The Union Cabinet recently approved the Juvenile Justice (Care and Protection of Children) Bill, 2014, which proposes to transfer children between 16 and 18 years accused of heinous offences to the adult system, based on an assessment of their mental capacity. The ‘frame of mind’ of a child and adolescent is not an easily understood paradigm and does not lend itself to be measured accurately. What is being proposed, i.e. identifying the frame of mind of an adolescent who is only alleged to have committed a heinous crime will merely result in an arbitrary ‘opinion’ lacking scientific validity. The intention of this process is to punish a child like an adult in a flawed attempt to contain the problem of heinous crime. What can actually be measured is the socio-cultural and demographic profile, pattern of behaviour, psycho-social adversity, accessibility to basic amenities and inputs given to the child prior to the alleged commission of the crime, and from this data to create an ‘individual profile’ that should guide the judicial orders for interventions aimed at rehabilitation of the child. This rigorous psycho-social assessment should be accessible to all juveniles, equitably and not discriminately based on the ‘seriousness of crime’. Given that the proposed assessment of a child’s mindset at the time of the alleged crime cannot be done scientifically, it will naturally lead to arbitrary opinions and fuel unjust judicial decisions that will radically change the course of a child’s life.

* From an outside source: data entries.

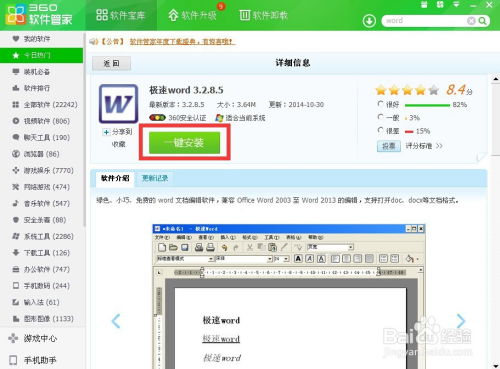Click the download manager arrow icon
The width and height of the screenshot is (500, 369).
[x=369, y=21]
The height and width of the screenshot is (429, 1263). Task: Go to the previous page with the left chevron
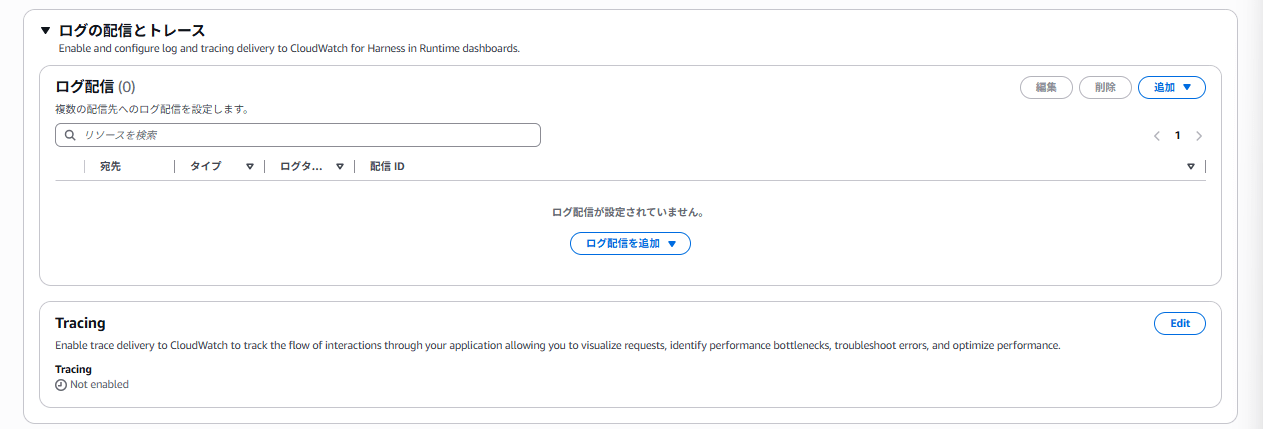tap(1156, 135)
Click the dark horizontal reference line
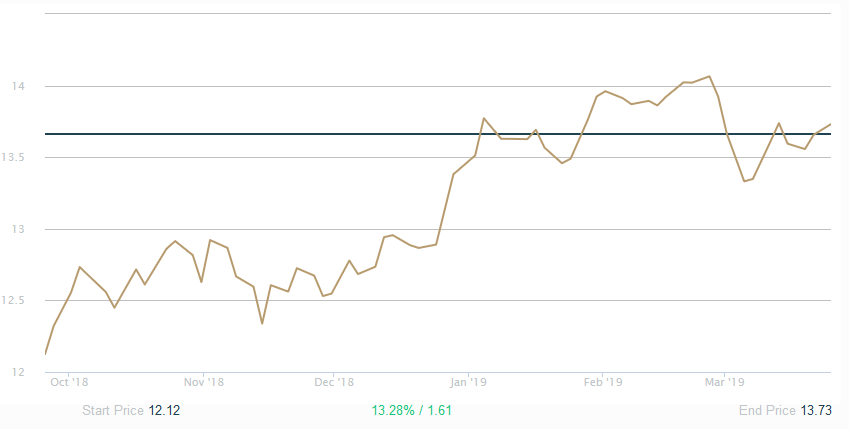Image resolution: width=849 pixels, height=429 pixels. pyautogui.click(x=300, y=133)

The nature of crime allegedly committed might seem adult-like but there is a consensus among professionals working with children and adolescents that the cognitive and emotional capacity of these adolescents is not yet developed enough and is lacking in the following capacities that typify adult behaviour — risk assessment and delaying immediate gratification, inhibiting impulsive behaviour in favour of long-term goals, future-oriented thinking and resisting peer pressure. Thus the need of the hour is to sensitively handle the ‘immature’ and still developing adolescent despite the heinousness of the alleged crime and find ways to ensure provision for unmet developmental needs.

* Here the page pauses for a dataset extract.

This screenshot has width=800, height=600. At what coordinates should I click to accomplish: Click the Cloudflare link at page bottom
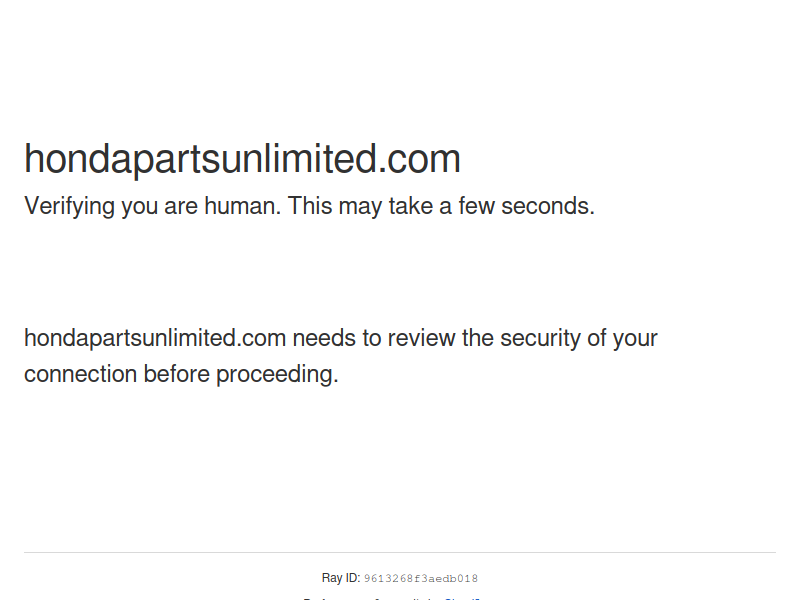(x=462, y=598)
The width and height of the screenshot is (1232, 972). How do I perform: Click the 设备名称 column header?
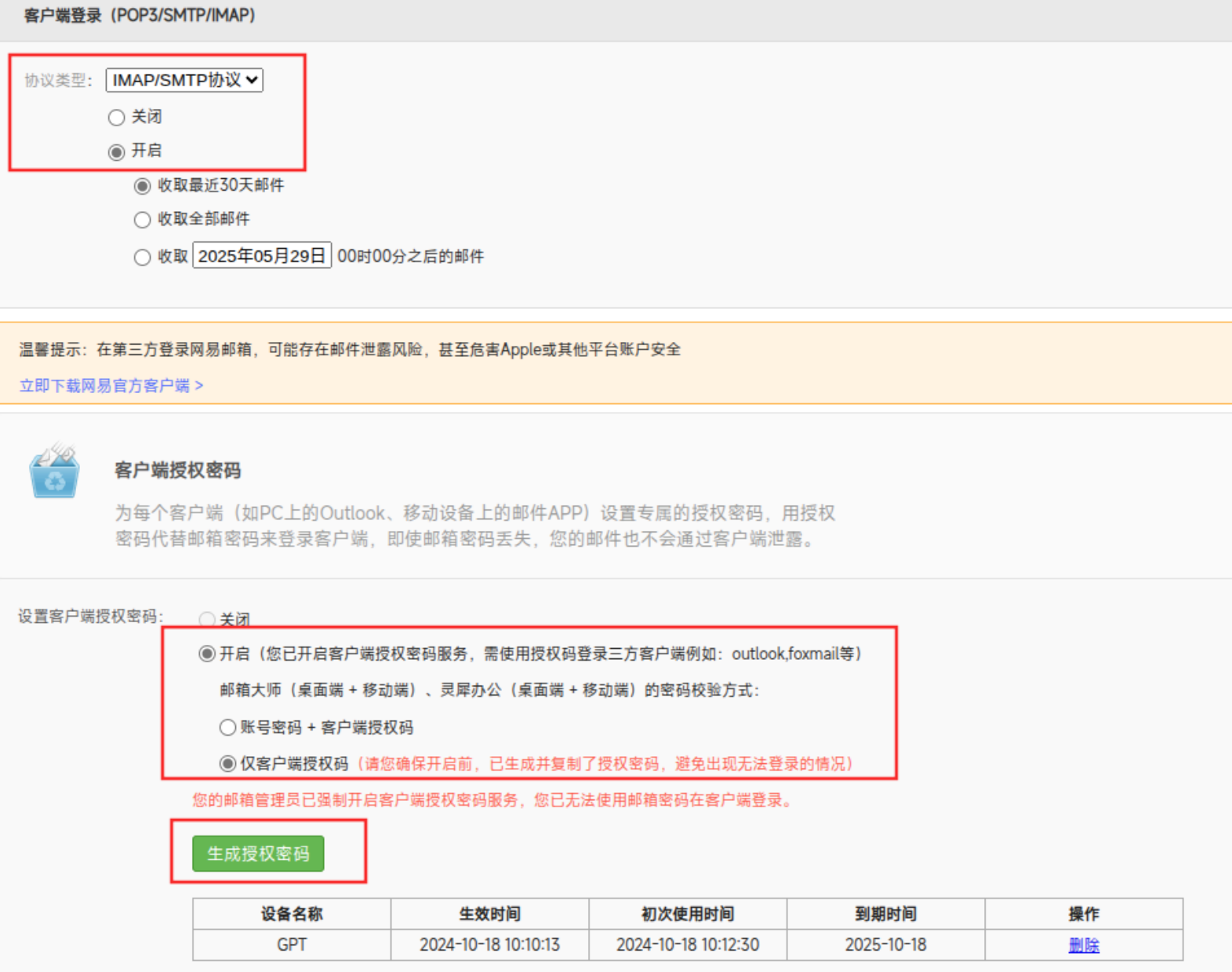click(x=292, y=914)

Childhood is a period of growth of both body and mind, and cannot be measured by the number of years one has lived but by the experiences one has been through. These processes are influenced by the varying pace of the maturing brain related to intellectual capacity, emotional intelligence and empathy, inhibiting harmful choices and finding new ways to adapt to situations. This learning happens successfully with immense amount of feedback from family and the socio-cultural environment, by understanding the pathways which led to it and by teaching acceptable alternative ways of fulfilling the identified primary needs such as affection, relationship and identity. This is certainly not achieved by focusing on the wrongdoing, and by sentencing the child to incarceration in an adult prison, a space that is devoid of anything remotely connected to positive role modelling, behaviour modification, socialisation or re-integration into society.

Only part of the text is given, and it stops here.